Dataset extract Start Marker
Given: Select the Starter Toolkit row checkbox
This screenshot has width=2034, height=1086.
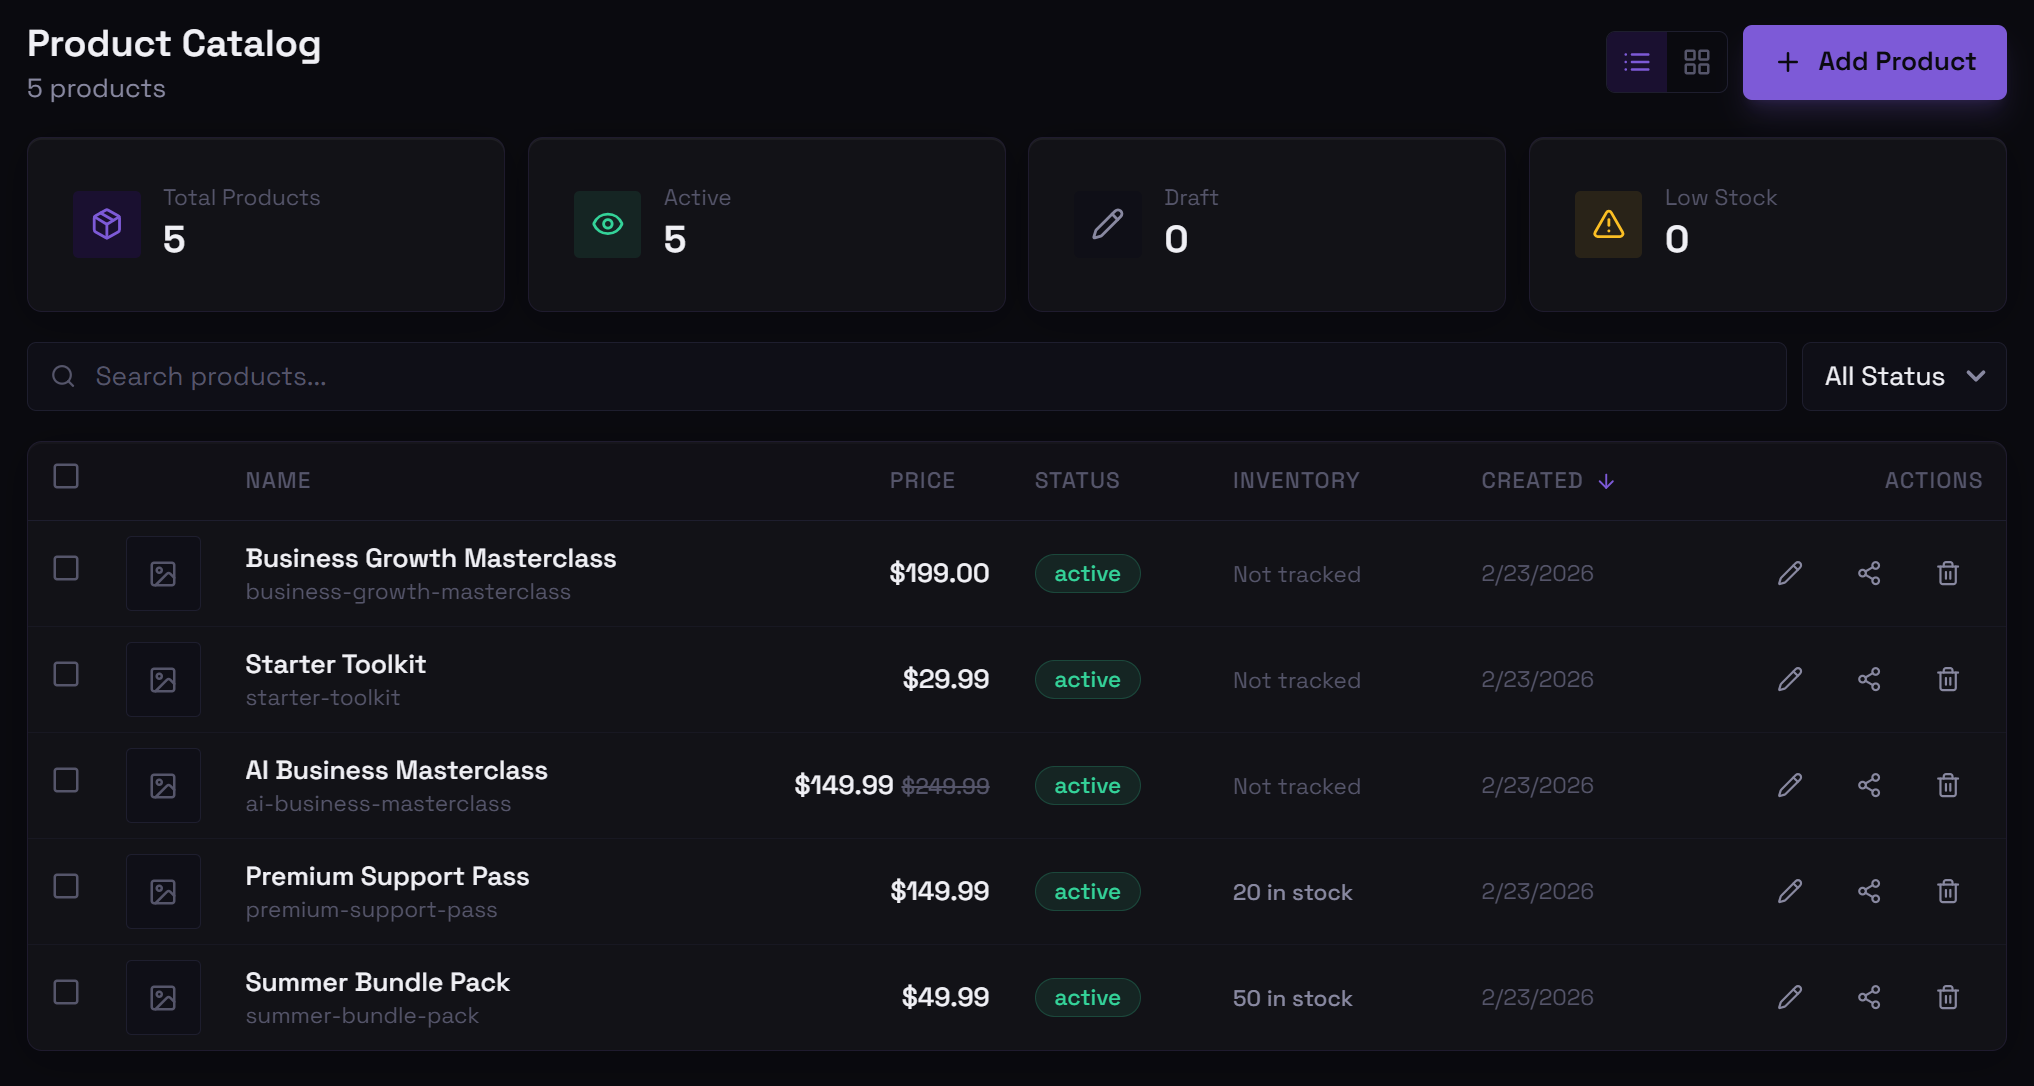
Dataset extract End Marker
Dataset extract Start Marker
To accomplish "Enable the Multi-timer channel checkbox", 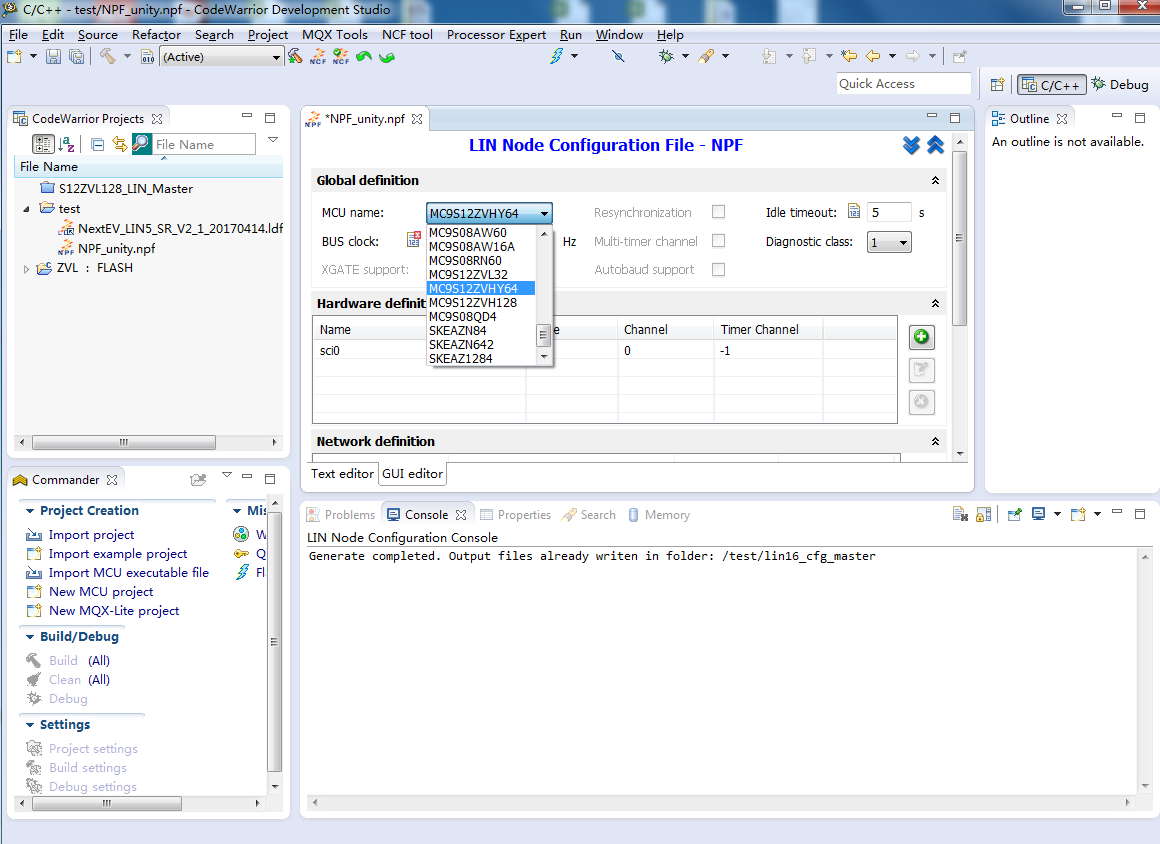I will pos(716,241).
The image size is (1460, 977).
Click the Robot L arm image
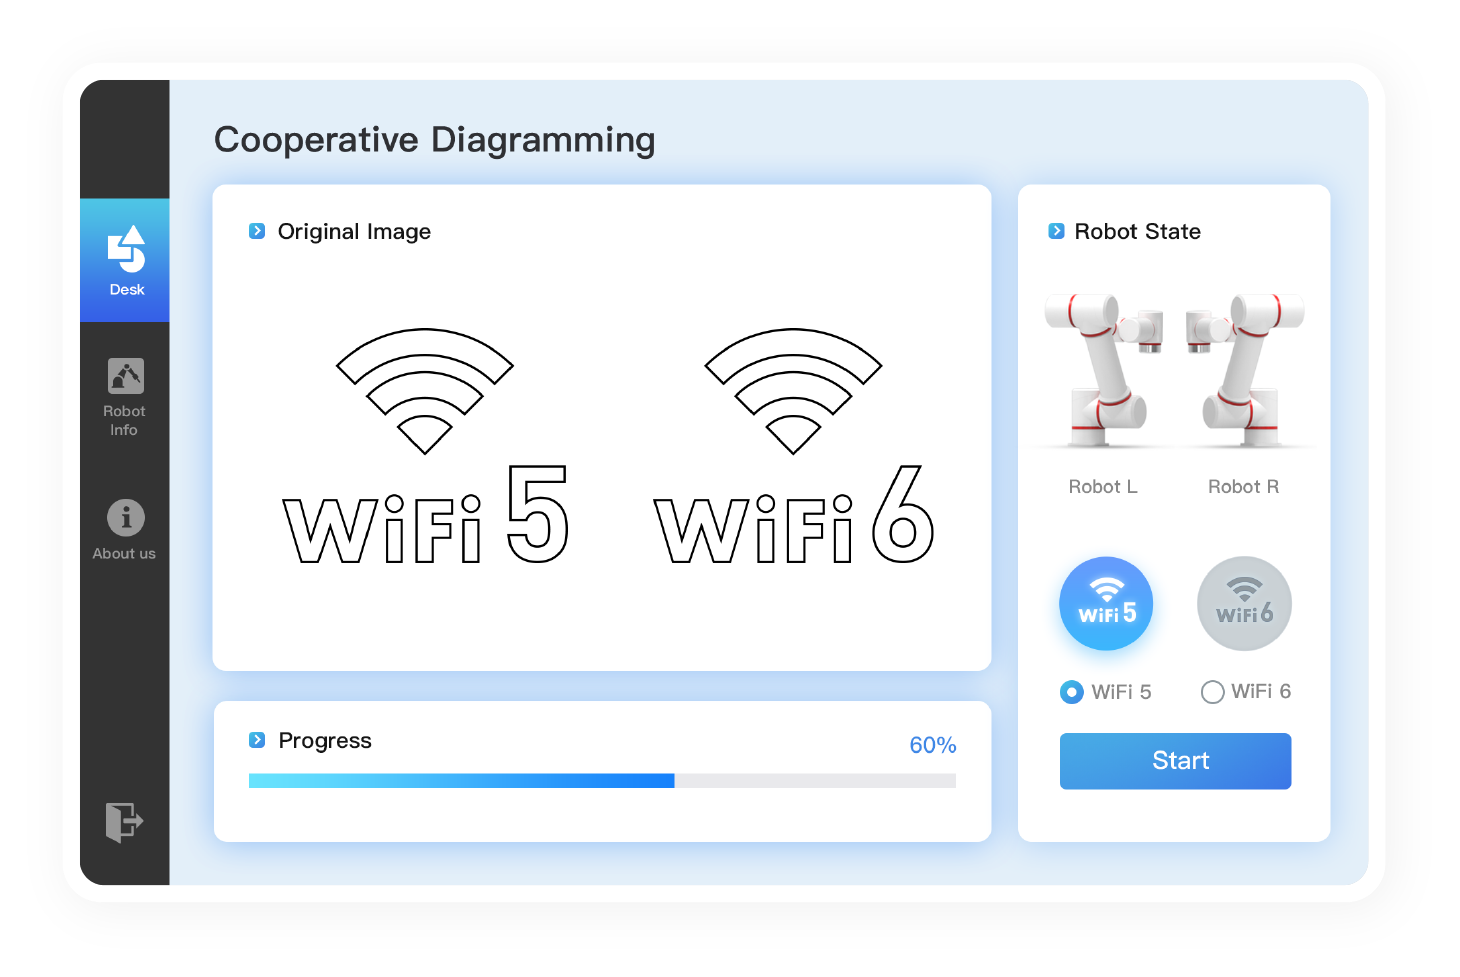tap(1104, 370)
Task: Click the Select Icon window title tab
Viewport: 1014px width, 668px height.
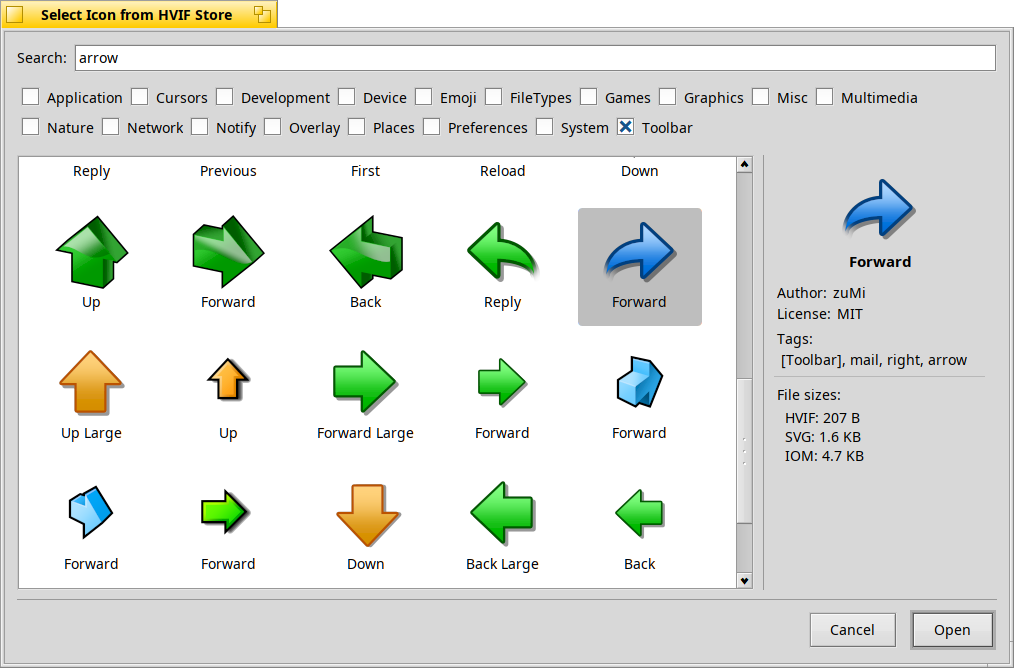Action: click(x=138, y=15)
Dataset extract End Marker
> **What you have to do**
Only a number should come back: the count of lines above that include "Select".

> **Exercise response**
2